═══ Listed entries ═══

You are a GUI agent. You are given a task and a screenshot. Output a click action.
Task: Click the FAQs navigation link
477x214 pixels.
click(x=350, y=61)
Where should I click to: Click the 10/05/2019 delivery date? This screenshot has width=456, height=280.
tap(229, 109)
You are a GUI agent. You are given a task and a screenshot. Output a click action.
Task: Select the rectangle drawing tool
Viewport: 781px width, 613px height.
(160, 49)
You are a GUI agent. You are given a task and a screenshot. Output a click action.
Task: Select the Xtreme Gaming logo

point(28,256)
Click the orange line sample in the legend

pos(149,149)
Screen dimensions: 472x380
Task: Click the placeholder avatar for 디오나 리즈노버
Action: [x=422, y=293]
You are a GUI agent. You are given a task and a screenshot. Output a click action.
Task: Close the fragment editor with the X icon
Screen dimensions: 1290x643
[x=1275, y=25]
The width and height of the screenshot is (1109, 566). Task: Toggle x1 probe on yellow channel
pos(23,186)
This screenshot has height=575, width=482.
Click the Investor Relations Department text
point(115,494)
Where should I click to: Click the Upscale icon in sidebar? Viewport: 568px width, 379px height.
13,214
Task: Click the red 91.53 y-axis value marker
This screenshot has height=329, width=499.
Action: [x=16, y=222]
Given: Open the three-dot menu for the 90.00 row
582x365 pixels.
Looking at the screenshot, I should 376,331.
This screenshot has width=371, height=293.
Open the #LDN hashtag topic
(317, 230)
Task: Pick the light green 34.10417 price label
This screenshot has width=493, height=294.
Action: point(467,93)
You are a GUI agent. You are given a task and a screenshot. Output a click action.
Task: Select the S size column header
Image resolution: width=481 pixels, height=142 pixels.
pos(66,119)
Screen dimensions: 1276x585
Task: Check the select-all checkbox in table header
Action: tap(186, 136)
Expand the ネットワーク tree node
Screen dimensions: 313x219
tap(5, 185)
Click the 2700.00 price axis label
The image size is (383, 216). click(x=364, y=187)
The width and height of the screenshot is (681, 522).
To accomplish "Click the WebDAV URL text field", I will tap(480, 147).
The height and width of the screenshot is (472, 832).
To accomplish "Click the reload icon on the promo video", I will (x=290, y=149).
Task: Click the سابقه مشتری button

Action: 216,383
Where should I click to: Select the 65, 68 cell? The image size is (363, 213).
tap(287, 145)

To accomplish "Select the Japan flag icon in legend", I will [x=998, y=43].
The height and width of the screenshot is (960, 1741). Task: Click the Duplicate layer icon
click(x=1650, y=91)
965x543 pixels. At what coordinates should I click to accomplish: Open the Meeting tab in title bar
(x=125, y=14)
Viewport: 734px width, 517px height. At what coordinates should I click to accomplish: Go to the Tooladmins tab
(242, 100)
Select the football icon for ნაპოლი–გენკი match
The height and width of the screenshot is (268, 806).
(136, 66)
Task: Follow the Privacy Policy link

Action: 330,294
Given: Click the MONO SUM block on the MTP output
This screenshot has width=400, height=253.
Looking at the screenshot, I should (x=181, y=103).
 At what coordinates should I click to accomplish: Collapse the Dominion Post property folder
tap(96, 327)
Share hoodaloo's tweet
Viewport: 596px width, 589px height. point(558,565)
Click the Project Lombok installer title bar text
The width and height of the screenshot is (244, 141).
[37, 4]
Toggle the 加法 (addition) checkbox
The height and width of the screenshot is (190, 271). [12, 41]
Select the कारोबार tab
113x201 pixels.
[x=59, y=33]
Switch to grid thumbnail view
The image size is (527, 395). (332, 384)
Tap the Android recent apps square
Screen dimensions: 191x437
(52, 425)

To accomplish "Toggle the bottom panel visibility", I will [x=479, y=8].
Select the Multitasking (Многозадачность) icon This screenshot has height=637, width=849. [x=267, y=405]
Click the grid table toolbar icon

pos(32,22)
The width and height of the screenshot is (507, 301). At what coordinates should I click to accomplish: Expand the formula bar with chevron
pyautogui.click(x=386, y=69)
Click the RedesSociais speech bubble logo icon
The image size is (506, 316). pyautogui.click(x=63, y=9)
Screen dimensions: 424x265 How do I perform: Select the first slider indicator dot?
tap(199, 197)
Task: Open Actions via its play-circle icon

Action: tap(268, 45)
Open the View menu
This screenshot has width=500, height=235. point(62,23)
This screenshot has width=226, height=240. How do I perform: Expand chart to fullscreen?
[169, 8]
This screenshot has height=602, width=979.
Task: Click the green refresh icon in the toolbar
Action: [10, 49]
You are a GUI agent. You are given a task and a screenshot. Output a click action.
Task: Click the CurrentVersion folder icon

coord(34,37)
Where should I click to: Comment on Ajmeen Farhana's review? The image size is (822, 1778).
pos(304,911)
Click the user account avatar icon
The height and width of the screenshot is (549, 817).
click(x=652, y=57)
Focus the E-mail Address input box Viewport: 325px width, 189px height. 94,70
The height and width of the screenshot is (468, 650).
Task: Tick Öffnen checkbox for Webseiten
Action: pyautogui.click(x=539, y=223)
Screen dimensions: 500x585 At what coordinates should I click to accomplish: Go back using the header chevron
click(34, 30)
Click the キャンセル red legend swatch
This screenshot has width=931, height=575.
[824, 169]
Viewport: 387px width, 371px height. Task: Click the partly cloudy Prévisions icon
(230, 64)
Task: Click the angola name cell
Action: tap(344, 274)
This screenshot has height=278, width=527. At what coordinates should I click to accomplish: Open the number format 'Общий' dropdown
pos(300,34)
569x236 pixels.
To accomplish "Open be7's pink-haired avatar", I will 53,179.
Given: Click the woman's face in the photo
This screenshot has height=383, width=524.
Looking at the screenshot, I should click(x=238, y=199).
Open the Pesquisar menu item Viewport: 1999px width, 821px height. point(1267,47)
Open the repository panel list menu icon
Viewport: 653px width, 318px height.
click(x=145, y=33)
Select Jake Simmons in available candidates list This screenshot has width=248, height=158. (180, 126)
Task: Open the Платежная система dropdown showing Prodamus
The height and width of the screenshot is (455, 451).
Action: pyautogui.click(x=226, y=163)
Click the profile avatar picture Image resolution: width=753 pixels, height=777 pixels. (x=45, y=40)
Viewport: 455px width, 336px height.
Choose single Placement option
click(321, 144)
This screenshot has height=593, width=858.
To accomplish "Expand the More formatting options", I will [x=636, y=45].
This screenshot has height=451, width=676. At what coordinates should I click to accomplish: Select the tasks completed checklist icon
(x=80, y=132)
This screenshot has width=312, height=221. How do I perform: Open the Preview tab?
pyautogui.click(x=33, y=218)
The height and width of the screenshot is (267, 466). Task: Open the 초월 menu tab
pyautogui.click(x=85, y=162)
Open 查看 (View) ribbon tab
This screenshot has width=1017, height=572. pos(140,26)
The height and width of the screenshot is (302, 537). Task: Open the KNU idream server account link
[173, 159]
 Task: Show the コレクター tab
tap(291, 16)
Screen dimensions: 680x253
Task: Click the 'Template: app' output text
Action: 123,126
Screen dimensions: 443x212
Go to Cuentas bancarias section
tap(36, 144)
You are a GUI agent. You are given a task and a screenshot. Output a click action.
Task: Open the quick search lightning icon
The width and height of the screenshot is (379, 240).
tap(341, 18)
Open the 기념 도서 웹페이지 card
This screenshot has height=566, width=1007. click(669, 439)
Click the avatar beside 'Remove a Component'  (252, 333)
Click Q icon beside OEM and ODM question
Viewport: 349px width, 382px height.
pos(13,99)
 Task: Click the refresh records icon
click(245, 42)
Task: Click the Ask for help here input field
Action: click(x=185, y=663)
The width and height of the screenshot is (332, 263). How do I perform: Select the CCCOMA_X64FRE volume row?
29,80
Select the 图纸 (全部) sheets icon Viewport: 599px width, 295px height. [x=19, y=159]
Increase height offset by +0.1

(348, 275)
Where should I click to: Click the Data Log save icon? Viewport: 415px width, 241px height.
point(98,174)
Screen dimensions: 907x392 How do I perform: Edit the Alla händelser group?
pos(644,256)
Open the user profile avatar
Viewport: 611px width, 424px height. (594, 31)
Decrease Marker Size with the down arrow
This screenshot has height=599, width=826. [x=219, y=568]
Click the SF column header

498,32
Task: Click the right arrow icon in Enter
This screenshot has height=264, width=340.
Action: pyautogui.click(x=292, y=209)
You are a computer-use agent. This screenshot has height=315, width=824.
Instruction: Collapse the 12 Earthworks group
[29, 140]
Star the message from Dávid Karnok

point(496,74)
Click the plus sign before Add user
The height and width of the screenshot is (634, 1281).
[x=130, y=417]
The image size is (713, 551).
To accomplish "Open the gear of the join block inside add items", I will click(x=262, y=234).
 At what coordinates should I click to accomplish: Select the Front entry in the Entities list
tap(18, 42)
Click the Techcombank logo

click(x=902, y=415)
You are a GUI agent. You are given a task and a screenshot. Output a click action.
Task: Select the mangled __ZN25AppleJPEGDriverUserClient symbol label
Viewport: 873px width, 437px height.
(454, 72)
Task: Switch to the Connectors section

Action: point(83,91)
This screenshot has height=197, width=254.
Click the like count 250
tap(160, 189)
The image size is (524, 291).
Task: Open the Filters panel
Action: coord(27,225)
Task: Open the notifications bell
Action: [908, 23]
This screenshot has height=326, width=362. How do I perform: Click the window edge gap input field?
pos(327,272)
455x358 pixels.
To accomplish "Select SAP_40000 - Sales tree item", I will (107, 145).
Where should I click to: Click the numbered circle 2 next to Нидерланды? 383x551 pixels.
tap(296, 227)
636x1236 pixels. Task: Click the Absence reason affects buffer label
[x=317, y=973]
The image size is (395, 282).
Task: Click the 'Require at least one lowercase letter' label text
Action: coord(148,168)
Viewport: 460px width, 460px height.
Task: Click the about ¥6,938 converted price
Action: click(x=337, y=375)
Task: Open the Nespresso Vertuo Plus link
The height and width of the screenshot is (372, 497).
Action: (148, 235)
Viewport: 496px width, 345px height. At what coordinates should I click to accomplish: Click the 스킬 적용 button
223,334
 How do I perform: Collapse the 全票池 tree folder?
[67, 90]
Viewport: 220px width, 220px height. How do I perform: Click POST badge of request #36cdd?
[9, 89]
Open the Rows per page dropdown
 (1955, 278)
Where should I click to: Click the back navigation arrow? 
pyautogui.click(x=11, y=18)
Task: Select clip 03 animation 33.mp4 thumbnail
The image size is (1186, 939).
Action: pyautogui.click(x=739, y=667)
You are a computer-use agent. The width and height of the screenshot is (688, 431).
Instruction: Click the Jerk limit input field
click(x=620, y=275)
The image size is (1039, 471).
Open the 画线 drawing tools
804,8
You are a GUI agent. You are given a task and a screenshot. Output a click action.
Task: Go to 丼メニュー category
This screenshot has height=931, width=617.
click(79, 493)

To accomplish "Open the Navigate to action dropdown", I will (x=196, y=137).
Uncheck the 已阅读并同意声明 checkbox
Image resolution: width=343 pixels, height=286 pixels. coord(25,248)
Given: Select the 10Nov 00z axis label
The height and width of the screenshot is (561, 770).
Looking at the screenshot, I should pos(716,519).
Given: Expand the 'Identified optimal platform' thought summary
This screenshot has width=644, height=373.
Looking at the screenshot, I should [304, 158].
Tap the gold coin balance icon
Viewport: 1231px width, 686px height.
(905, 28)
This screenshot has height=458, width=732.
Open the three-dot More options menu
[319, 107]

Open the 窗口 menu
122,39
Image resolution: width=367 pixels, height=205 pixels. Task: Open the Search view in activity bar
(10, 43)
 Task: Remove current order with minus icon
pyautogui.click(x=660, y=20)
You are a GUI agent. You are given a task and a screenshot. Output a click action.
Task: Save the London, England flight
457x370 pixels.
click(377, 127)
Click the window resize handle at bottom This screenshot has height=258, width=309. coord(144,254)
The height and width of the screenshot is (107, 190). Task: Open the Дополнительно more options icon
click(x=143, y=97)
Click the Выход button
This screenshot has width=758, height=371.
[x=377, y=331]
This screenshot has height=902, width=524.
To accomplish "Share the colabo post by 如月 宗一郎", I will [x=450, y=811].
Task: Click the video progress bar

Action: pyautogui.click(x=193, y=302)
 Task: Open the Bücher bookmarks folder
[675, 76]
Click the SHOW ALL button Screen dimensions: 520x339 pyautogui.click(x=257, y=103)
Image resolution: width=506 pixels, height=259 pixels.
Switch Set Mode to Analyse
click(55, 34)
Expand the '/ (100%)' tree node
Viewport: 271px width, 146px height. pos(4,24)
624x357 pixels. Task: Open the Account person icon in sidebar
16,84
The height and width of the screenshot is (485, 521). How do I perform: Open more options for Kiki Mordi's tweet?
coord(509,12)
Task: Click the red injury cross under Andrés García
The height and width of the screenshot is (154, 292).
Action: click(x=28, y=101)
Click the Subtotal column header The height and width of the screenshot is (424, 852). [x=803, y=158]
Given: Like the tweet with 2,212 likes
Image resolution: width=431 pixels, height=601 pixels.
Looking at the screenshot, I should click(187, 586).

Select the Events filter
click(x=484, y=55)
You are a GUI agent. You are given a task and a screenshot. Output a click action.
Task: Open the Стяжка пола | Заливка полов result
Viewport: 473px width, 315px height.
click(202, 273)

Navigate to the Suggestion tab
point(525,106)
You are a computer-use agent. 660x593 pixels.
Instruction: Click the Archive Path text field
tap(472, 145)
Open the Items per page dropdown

═══

Of the lines above, output exactly those from the line bearing "Where should I click to: Click the Upscale" through the line bearing "This screenshot has width=371, height=293.", inclusive.

Solution below:
Where should I click to: Click the Upscale icon in sidebar? Viewport: 568px width, 379px height.
13,214
Task: Click the red 91.53 y-axis value marker
This screenshot has height=329, width=499.
Action: [x=16, y=222]
Given: Open the three-dot menu for the 90.00 row
582x365 pixels.
Looking at the screenshot, I should 376,331.
This screenshot has width=371, height=293.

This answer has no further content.